Microbiology Flashcards
What are three shapes of bacteria?
Cocci = round or ovoid Bacilli = rod shaped Spirilla = twisted shape
What is a gram stain?
A stain developed in the late 1800’s that distinguishes between bacterial cell walls.
How are bacteria gram stained?
They are stained with a violet dye and iodine, rinsed in alcohol and then stained with a red dye.
What are properties of Gram+ bacterial cell wall?
They have one plasma membrane and an outer cell wall made of peptidoglycan (thick) which retains the dye and appears deep violet.
What are the properties of Gram- bacterial cell wall?
They have an outer membrane and a plasma membrane with a thin periplasm made of peptidoglycan. So they appear pink with the dye.
Give examples of Gram+ and Gram- bacteria.
Gram+ = E.coli, Salmonella, Shigella Gram- = Staphylococcus aureus, Streptococcus pneumoniae, streptococcus pyogenes.
Give examples of intracellular and extracellular pathogen.
Extracellular = Staphylococcus, Streptococcus, Yersinia, Neisseria. Intracellular = Listeria, Shigella, Salmonella, Mycobacteria, Chlamydia.
What is the function of flagellum?
The flagellum is used by the bacteria to enable intracellular movement.
What is an injectisome?
A needle like protein appendage found mostly in Gram- bacteria. It helps bacteria detect eukaryotic cells and inserts proteins into the cytoplasm to enable invasion of the cell.
How does an injectisome help salmonella invade cells?
Salmonella inserts a protein into the cell using the injectisome. This protein causes actin polymerisation on the plasma membrane, causing membrane ruffling which allows the bacteria to enter via endocytosis.
How does Listeria manipulate actin to invade eukaryotic cells?
Once Listeria enters a cell via phagocytosis, it breaks out of the phagosome and using actin polymerisation, forms a tail to allow it to move through the cell and also enter other nearby cells.
What is the typical genomic repertoire of bacteria?
It encodes between 500 - 4500 proteins.
40% of it is core genes and the rest are accessory genes which vary a lot between strains.
How does bacteria replicate?
Bacteria replicate via budding. The chromosome duplicates and then the cells divides.
What are the three mechanisms of Horizontal Gene Transfer?
Transformation, conjugation, transduction.
What is transformation (HGT)?
Transformation happens when certain bacteria enter a competence state due to high density or low nutrition. Exogenous genetic material is taken in by the bacteria and incorporated into its genes.

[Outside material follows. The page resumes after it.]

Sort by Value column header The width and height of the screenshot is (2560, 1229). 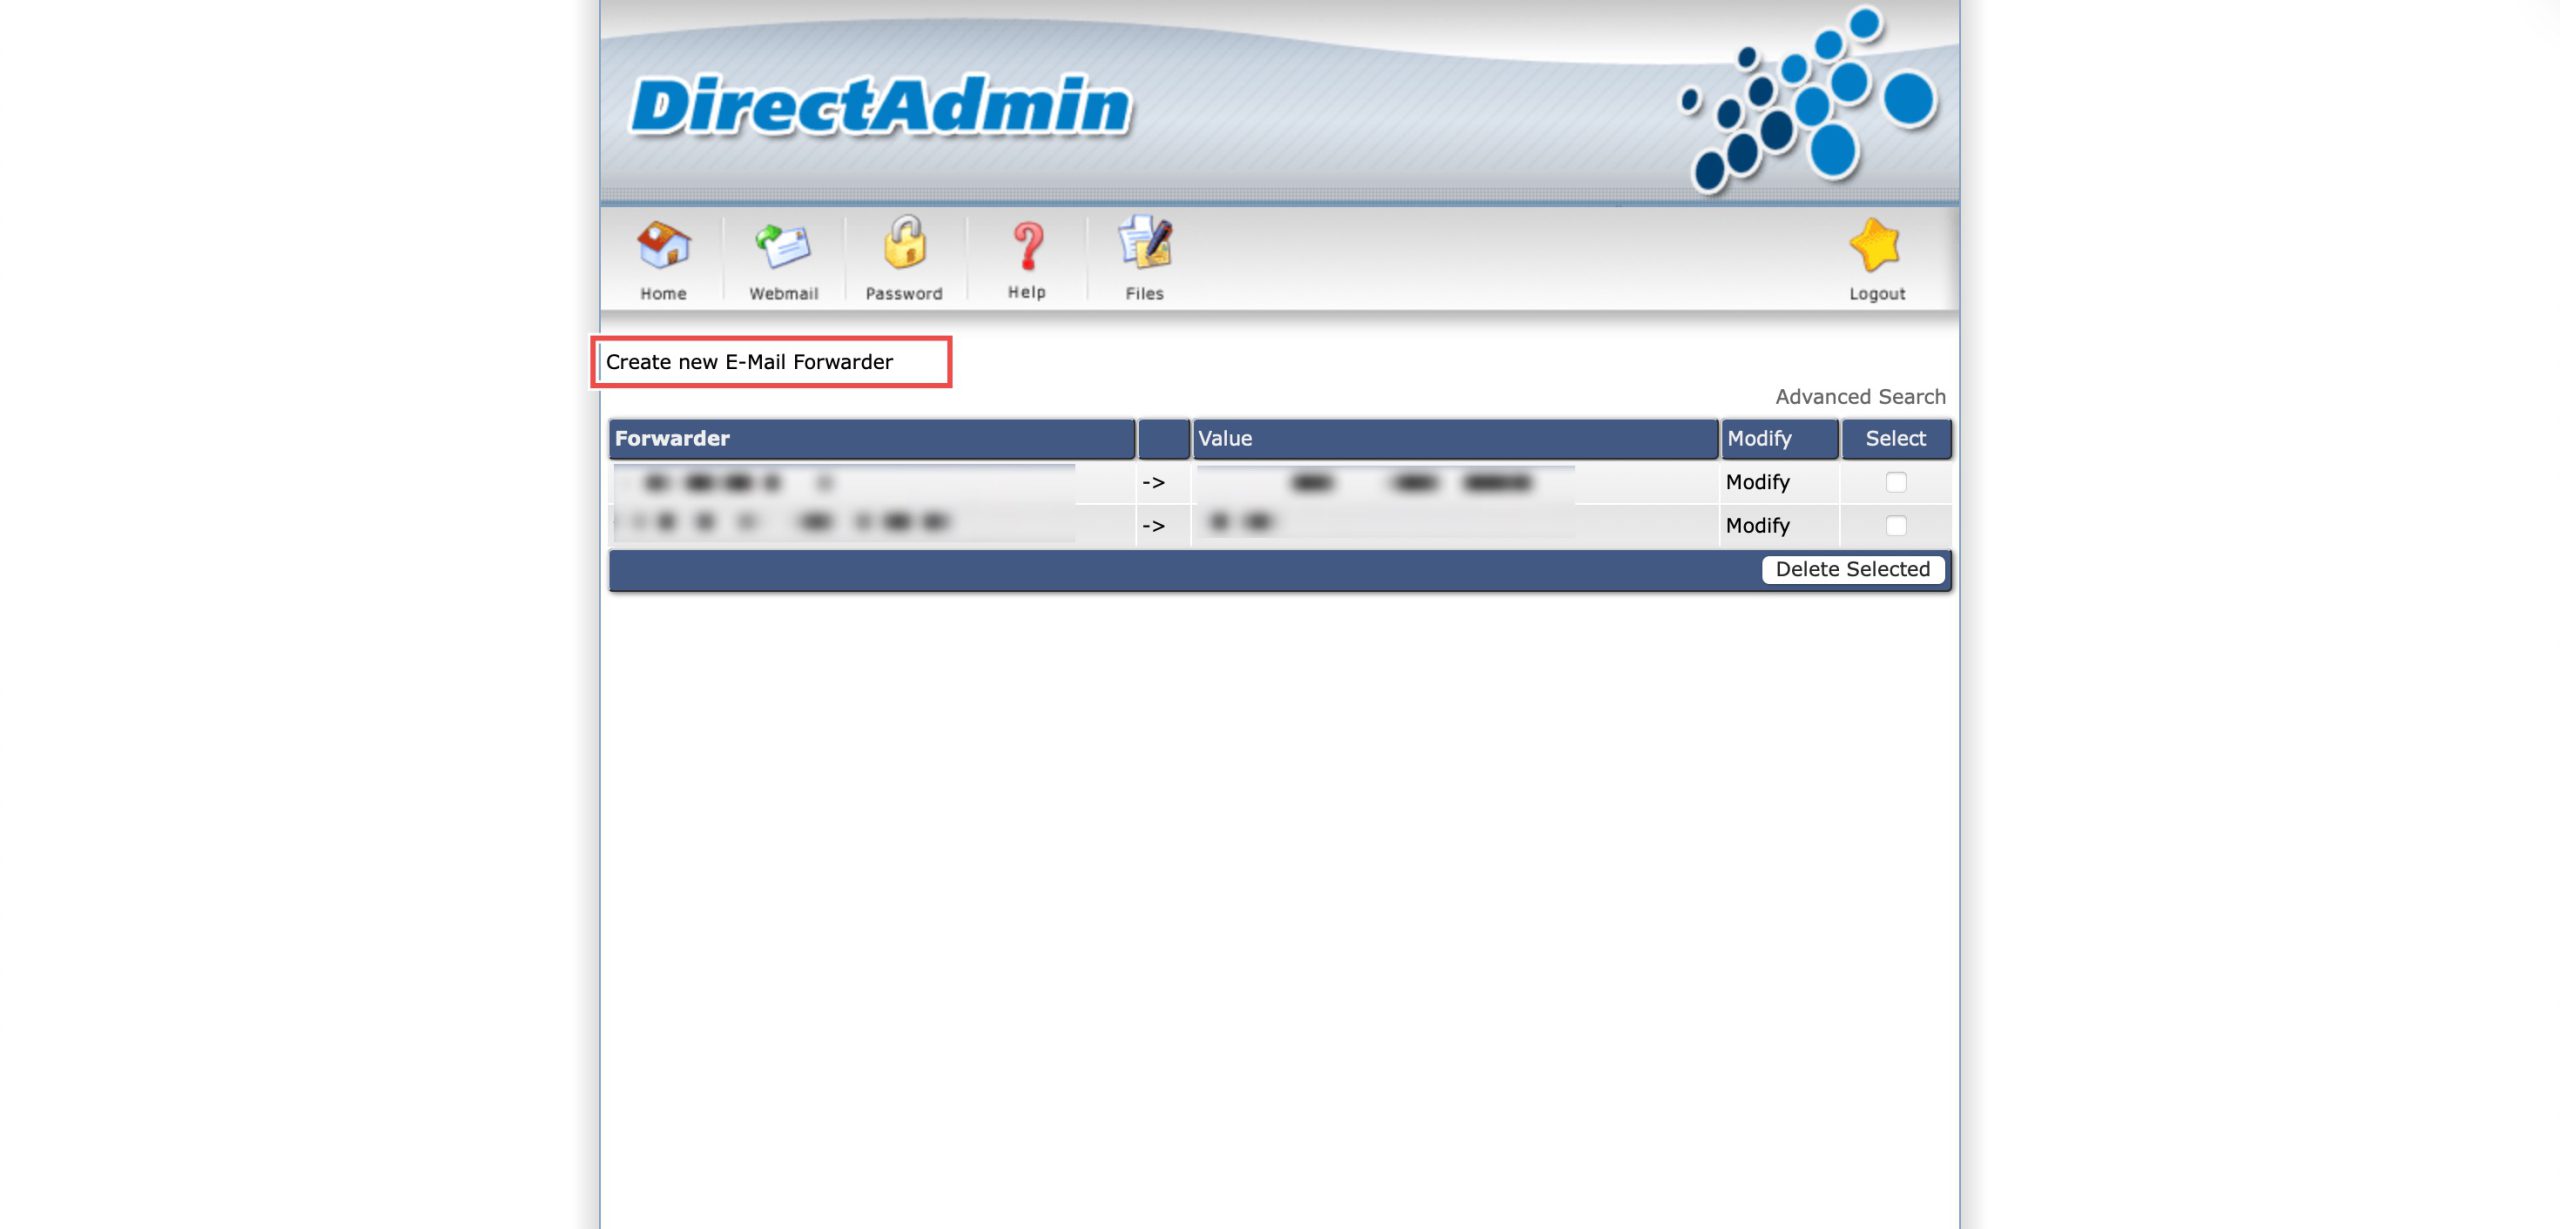(x=1225, y=438)
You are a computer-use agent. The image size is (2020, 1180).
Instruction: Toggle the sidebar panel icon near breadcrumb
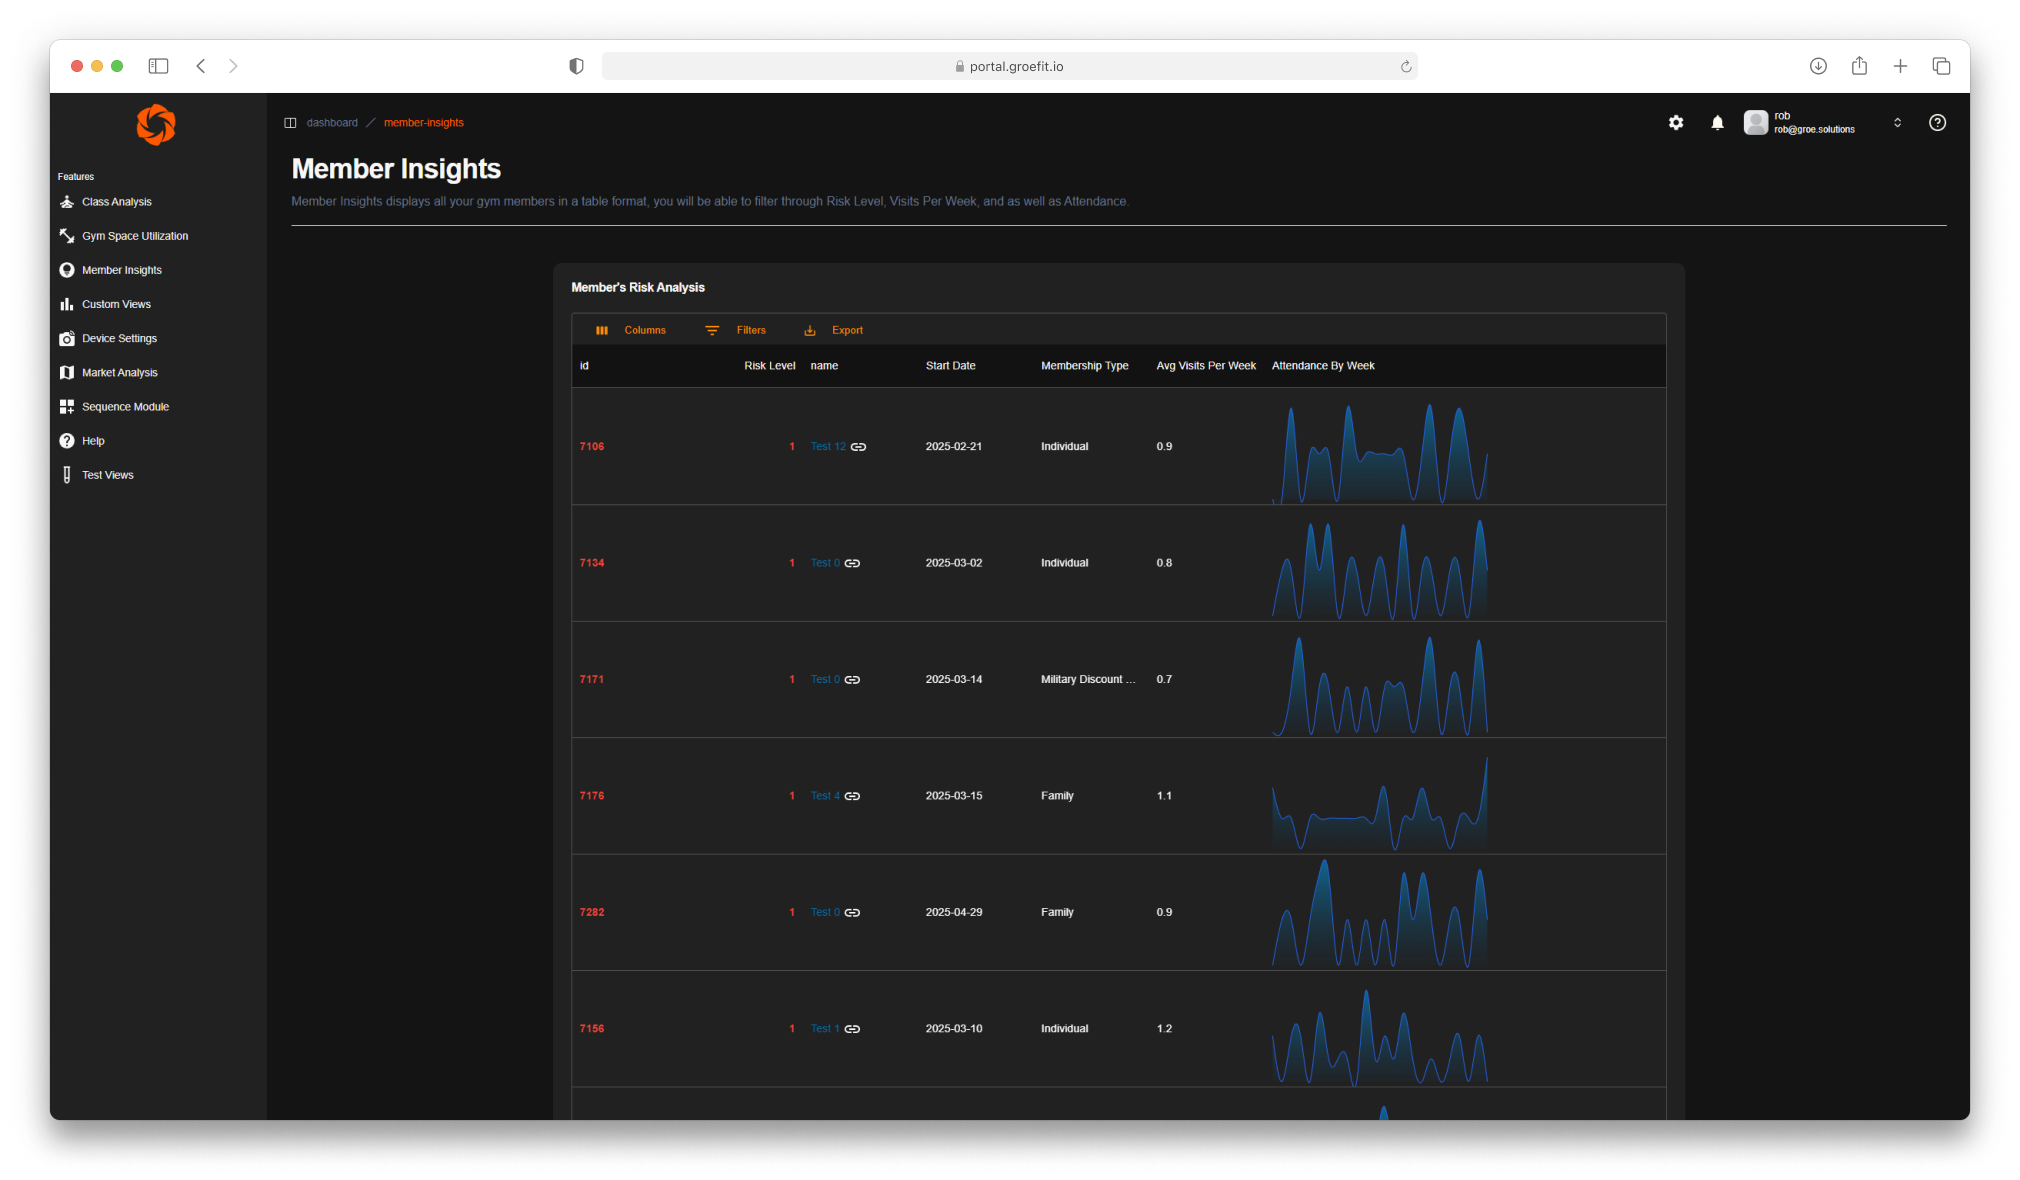pos(290,123)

What is transduction (HGT)?
This is the transfer of genes via a viral vector. A bacteriophage infects a bacteria and cuts the DNA into small pieces. Some of that might be packaged into the virus when it replicated. The phage then inserts that DNA into other bacteria which sometimes incorporates the DNA into its own genome.
What is conjugation (HGT)?
This is the bacterial equivalent of mating. Two bacteria form of mating bridge using a pilus and then the donor transfers a single DNA strand to the recipient which makes double stranded DNA from that strand.
What are pathogenicity islands?
They are distinct genomic islands transferred between bacteria through HGT. This is the major source of evolution in bacteria.
What are the two sources of bacterial infection?
Intrinsic - bacteria in the body travelling to a different part to cause infection.
Extrinsic - bacteria from the outside entering the body to cause infection.
What are the intrinsic source of infection?
These are the non-sterile parts of the body: nasal cavity, upper respiratory tract, stomach, mouth, small and large intestines, skin and lower genital tract.
What are the extrinsic routes of infection?
Upper respiratory tract, urogenital tract, broken skin and gastrointestinal tract.
Give examples of pathogens targeting the URT.
Viruses: Influenza, Rhinovirus, Measles, Varicella
Bacteria: MRSA, Streptococcus (pneumoniae and pyogenes), Neisseria Meningitidis.
Give examples of infections acquired via the URT
URT: Tonsillitis, sinusitis, pharyngitis.
LRT: Bronchitis, Pneumonia, Empyema.
Adjacent tissues: Meningitis, brain abscess, middle ear infection.
Bloodstream: bacteraemia.
Give examples of pathogens targeting the UT.
Intrinsic (large intestine): E. coli, Candida, Streptococcus group B.
Extrinsic (via catheters): E. coli, Klebsiella.